Since peak shapes, in particular peak widths, are more variable in Raman measurements compared to XRD measurements, and the intensity of the Raman signal of interest is often comparable to the measurement noise, even background—Raman signals are not readily interpretable without additional information. MCBL provides such additional information, in particular the probability that each individual data point contains signal from the sample, i.e., intensity that is not explainable by the background and noise models. For each measured signal, the algorithm produces a probability signal that can be used to reason about the data in subsequent analysis. Since single-point outliers in the measured signals can cause single point outliers in the probablity signal, MCBL factors in the prior knowledge that any Raman feature of interest will span several data points by smoothing the probability signal via kernel regression20 with a Gaussian kernel of (σ) three data points. Thresholding the smoothed probability signals at 50% provides identification of each data point that likely contains signal from sample of interest.

Representative examples of background identification and removal are shown for three Raman measurements in Fig. 2a–c. Using MCBL with 16 background components yields background-subtracted signals with a flat, near-zero baseline atop which the small signal peaks are far more evident than in the raw data. Since each net signal contains measurement noise, the visual identification of peaks can be assessed in the context of this noise. The results of the probability signal analysis are shown with demarcation of each data point that likely contains signal from the substrate. It is worth noting that researchers often apply smoothing to assist in identification of such small peaks in the signal, although the propensity for modification of the true signal and possibilities for both false positive and false negative peak detection highlights the benefits of the identifying the background signal using a probabilistic model that considers both the noise and the signal from the sample.

Figure 2a includes examples of peaks from the sample that are notoriously difficult to identify. The peak near 480 cm−1 appears atop of a larger peak in the background signal, and the peak near 510 cm−1 lies on a strongly sloped portion of the background signal. The intensity at the right edge of the measured signal in Fig. 2a is increasing, so inspecting this individual pattern could not definitively identify that portion of the signal as being absent or inclusive of signal from the sample. The probabilistic model makes this assessment, where no signal from the sample is identified in this portion of Fig. 2a. A sample peak is detected in the analogous portion of the measurement in Fig. 2b where the partial measurement of the peak atop a sloped background would be problematic for any peak fitting (regression)-based search for sample peaks. Figure 2b also demonstrates the importance of the multi-component aspect of the background model. While the background signal is qualitatively similar to the other samples, the quantitative differences that are emblematic of the unique mixture of the background sources render the single-component model unable to provide a clean background-subtracted signal. The model’s detection of two peaks in the measured signal of Fig. 2c (near 480 and 680 cm−1) is particularly impressive as even expert manual analysis may hesitate to label these features as sample peaks due to the poor signal-to-noise ratio. Their detection in the probabilistic model is aided by the appearance of the peaks in other measurements, including that of Fig. 2a.

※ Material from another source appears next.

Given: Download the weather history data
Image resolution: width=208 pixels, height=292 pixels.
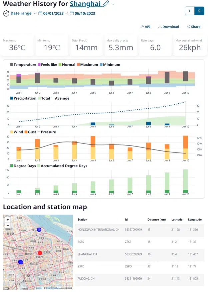Looking at the screenshot, I should (x=168, y=27).
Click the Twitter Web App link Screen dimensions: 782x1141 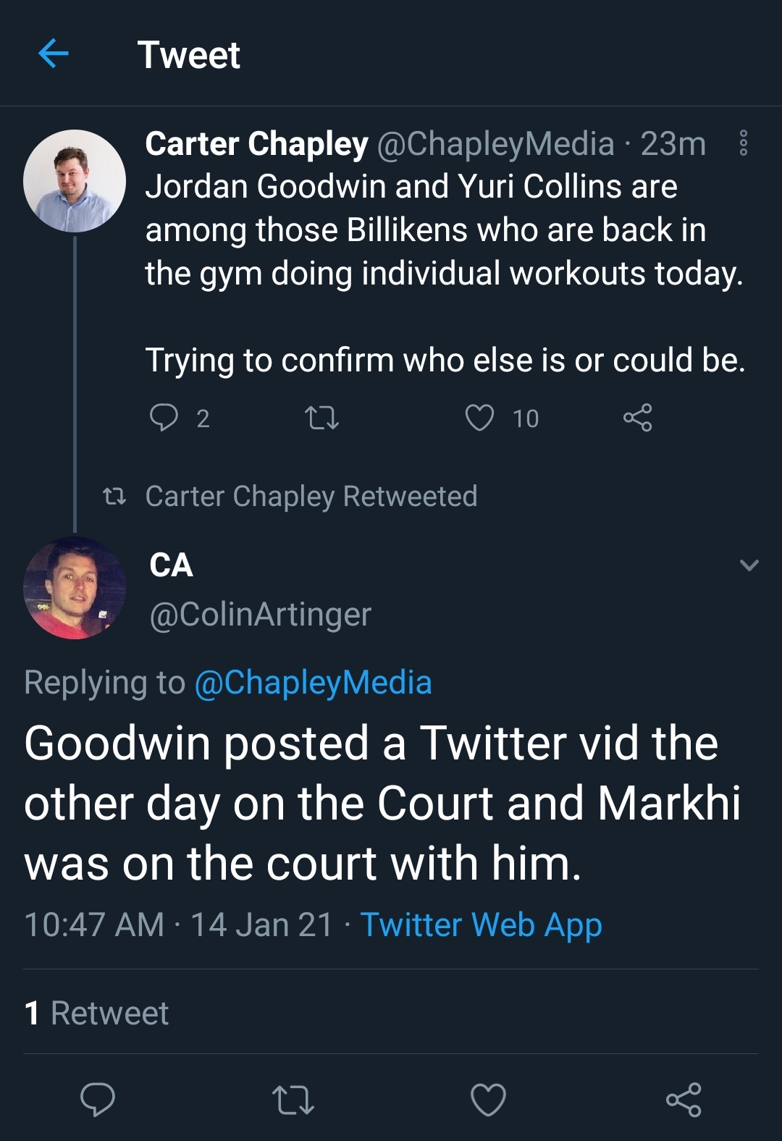(x=481, y=925)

To highlight the quality of the net signals produced by the MCBL model, the measurement of Fig. 2c is shown in Fig. 2d along with traditional polynomial baseline modeling. The lower-order polynomial yields a net signal where the largest peak is actually from a background source, and increasing the polynomial order to capture this feature in the background model results in removal of practically all signal from the sample.

To further illustrate the background removal and peak identification process, Fig. 3 includes a series of ten of the Raman measurements with a variety of peak locations, shapes, and relationships to the background signal. Since the signal probability is calculated for every data point, the probability signals can be plotted in the same manner as the measured signals, as shown in Fig. 3b. The background-subtracted samples in Fig. 3c are shown with partial transparency where the probability signal is below the 50% threshold so that the regions of each pattern that likely contain signal from the sample are highlighted. The sharp, intense peaks in the top two patterns may be easily identified by a variety of algorithms, although identification of many of the broader, weaker features from each sample require the excellent background identification and probabilistic reasoning of the MCBL model.

### Probabilistic classification of sample signal and enumeration of background sources

Figure 2b also illustrates a subtle consequence of the model’s collective learning of the background signals, measurement noise, and probabilities via the probabilistic framework. The rank 16 model identifies the appropriate background and consequently correctly learns the measurement noise to identify three small peaks between 220 and 420 cm−1. The rank 1 background model is imperfect, and the collection of samples with incorrect background signals inflates the model’s estimation of the noise level such that the resulting probability signals do not identify any of these three peaks as likely containing signal from the sample. The comprehensive probabilistic framework enables simultaneous learning of multiple properties of the measured signals, but using a background rank smaller than the true number of background sources is deleterious not only to background removal but also to automated detection of signals of interest.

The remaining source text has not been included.